The murder remains unsolved. Under torture, the surviving Hashshashin claimed that Richard was behind the killing, though this is impossible to prove. A less likely suspect was Humphrey IV of Toron, Isabella's first husband. Saladin's involvement has also been alleged, but as Conrad was in the middle of negotiations with him, this also seems unlikely; Saladin himself had no love for the Hashshashin. In 1970, Patrick A. Williams argued a plausible case for Henry of Champagne's guilt, but if so, it is difficult to imagine him taking such a bold step without his uncle Richard's approval.

Later, while returning from the crusade in disguise, Richard was recognised by Meinhard II of Görz, who is described as Conrad's nephew (which suggests the identity of his first wife), and then imprisoned by Conrad's cousin, Leopold V of Austria. Conrad's murder was one of the charges against him. Richard requested that the Hashshashin vindicate him, and in a letter allegedly from their leader, Rashid al-Din Sinan, they appeared to do so. The letter claimed that in 1191, Conrad had captured a Hashshashin ship that had sought refuge in Tyre during a storm. He killed the captain, imprisoned the crew, and stripped the ship of its treasure. When Rashid al-Din Sinan requested that the ship's crew and treasure be returned, he was rebuffed, and so a death sentence was issued for Conrad of Montferrat. However, this letter is believed to have been forged: Sinan was already dead, and apart from this letter and the chronicle entries based upon it, there is no other evidence for the Hashashin being involved in shipping. The timing of the murder, and its consequences — the pregnant Isabella was married off to Henry of Champagne only seven days later, much to the disgust of Muslim commentators — suggest that the chief motive may be sought in Frankish politics.

Family
Conrad's brother Boniface was the leader of the Fourth Crusade and a notable patron of troubadours, as was their sister Azalaïs, Marchioness of Saluzzo. Their youngest brother Renier was a son-in-law of Byzantine emperor Manuel I Comnenus, and the eldest, William, had been the first husband of Sibylla and father of Baldwin V of Jerusalem. Conrad was also briefly Marquis of Montferrat, following his father's death in 1191. In Montferrat he was succeeded by Boniface, but his own heiress was born posthumously: a daughter Maria of Montferrat, 'La Marquise', who in 1205 became Queen of Jerusalem on Isabella's death, but died young in childbirth. Conrad's ex-wife, Theodora, was still living in the mid-late 1190s, when she was having the monastery of Dalmatios converted into a convent, possibly for her own residence.

Role in fiction, film and art
The Monferrine court was Occitan in its literary culture, and provided patronage to numerous troubadors. Bertran de Born and Peirol mention Conrad in songs composed at the time of the Third Crusade (see external links below). He was seen as a heroic figure, the noble defender of Tyre — the "Marqués valens e pros" ("the valiant and worthy Marquis") as Peirol called him. In Carmina Burana 50: Heu, voce flebili cogor enarrare, he is described as "marchio clarissimus, vere palatinus" ("the most famous Marquis, truly a paladin"). However, subsequently, the long-term prejudice of popular English-language writing towards Richard I and his "Lionheart" myth has adversely affected portrayals of Conrad in English-language fiction and film. Because Richard (and his chroniclers) opposed his claim to the throne, he is generally depicted negatively, even when Richard himself is treated with some scepticism. A rare exception to this is the epic poem Cœur de Lion (1822), by Eleanor Anne Porden, in which he is depicted as a tragic Byronic hero.

Records of locating words and elements
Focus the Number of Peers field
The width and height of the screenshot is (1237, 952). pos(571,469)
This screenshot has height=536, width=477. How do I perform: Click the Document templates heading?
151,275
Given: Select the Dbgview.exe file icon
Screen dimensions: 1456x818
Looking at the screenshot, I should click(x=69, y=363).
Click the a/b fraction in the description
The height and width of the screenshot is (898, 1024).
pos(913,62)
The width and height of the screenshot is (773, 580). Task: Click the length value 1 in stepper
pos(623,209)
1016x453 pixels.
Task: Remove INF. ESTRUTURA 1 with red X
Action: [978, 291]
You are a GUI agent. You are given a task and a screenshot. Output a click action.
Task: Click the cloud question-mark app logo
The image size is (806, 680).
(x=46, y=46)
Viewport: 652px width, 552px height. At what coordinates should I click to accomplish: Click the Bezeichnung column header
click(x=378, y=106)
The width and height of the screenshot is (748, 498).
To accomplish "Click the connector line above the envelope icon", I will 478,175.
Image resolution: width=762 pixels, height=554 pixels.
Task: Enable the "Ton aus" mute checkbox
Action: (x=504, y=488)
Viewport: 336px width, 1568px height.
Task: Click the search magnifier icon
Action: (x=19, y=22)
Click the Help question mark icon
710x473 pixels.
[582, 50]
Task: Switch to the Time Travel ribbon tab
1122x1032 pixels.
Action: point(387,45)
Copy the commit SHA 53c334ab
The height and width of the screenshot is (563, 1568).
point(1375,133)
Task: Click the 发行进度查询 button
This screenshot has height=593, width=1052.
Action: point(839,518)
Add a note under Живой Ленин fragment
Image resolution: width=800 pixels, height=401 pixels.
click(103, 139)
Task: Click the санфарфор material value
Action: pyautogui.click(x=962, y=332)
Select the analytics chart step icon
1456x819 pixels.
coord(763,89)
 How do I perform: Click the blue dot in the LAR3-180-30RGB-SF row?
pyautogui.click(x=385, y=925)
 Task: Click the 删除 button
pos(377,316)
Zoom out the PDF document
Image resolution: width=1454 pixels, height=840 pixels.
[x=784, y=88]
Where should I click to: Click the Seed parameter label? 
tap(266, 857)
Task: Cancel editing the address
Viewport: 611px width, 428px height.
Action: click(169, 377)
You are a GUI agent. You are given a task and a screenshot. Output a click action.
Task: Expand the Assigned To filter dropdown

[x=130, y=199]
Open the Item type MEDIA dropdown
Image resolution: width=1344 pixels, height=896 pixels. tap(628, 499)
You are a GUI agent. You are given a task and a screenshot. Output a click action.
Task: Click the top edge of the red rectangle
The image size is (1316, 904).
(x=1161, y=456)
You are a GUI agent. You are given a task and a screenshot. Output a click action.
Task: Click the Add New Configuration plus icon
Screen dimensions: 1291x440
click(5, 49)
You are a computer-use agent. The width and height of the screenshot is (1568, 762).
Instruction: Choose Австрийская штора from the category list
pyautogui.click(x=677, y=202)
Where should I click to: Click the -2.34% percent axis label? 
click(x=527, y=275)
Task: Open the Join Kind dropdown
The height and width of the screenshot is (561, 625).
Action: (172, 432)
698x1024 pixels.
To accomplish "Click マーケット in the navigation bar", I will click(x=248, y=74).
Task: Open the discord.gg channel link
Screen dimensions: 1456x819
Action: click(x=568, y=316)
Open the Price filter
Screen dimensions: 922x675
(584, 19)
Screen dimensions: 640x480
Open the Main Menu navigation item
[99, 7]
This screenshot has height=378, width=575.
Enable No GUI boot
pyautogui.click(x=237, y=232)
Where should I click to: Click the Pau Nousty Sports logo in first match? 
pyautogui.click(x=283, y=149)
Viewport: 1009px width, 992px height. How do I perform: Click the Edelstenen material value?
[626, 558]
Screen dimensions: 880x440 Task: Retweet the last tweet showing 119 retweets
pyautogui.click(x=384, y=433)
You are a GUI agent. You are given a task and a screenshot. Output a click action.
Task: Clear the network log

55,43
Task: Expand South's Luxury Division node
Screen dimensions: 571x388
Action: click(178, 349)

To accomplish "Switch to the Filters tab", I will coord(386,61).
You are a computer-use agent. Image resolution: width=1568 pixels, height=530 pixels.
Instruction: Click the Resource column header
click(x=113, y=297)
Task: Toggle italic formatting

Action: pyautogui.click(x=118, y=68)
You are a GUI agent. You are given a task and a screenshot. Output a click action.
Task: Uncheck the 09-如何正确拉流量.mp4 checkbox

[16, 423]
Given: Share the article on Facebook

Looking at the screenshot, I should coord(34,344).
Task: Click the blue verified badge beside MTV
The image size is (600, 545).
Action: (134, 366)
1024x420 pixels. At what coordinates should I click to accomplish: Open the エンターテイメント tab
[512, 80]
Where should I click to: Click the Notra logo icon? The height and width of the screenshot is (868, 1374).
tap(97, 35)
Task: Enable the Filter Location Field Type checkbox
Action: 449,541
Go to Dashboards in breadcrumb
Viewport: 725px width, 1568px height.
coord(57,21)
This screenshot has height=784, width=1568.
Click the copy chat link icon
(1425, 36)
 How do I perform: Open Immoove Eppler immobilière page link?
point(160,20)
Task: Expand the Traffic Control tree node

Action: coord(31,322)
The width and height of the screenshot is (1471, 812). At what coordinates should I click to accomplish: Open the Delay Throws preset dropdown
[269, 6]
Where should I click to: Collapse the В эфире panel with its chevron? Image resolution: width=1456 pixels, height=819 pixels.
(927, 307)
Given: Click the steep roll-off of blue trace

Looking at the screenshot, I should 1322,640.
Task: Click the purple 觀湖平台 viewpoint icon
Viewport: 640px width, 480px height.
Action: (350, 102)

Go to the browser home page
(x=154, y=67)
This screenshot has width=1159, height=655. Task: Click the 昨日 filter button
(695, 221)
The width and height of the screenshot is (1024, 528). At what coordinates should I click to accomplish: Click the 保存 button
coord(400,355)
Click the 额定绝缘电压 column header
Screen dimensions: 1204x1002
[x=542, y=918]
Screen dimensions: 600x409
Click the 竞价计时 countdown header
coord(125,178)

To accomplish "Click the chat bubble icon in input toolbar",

• Goal:
Continue the text on Conrad of Montferrat above from its last sentence.

• Answer to the exercise:
An entirely fictionalised, unambiguously wicked version of Conrad appears in Walter Scott's The Talisman, misspelled as 'Conrade of Montserrat' (the novelist apparently misreading 'f' as a long 's' in his sources) and described as a "marmoset" and "popinjay". He is also a villain in Maurice Hewlett's fanciful The Life and Death of Richard Yea-and-Nay (1900). He appears briefly, again in a negative light, in Ronald Welch's Knight Crusader (1954): the description owes much to his portrayal in Cecil B. de Mille's The Crusades, mentioned below. The nadir of his fictional appearances is in Graham Shelby's 1970 novel The Kings of Vain Intent. In this, he is thoroughly demonised — depicted as a sinister figure, physically resembling a vampire; in a chapter added by the author to the U.S. edition, he beats and rapes Isabella. These works reflect the later Renaissance and Gothic novel cultural/ethnic stereotype of the 'Machiavellian' Italian: corrupt, scheming, dandified, not averse to poisoning, even (as in Shelby's novel) sexually sadistic. In contrast, the Russian-born French novelist Zoé Oldenbourg gives him a more positive but fleeting cameo-role — proud, strong, and as handsome as Choniates described him — in her 1946 novel Argile et Cendres (Clay and Ashes, published in English as The World Is Not Enough in 1948). He is the hero of Luigi Gabotto's 1968 novel Corrado di Monferrato, which covers his whole career. Another sympathetic portrayal is in Alan Gordon's mystery novel, The Widow of Jerusalem (2003), which investigates his murder.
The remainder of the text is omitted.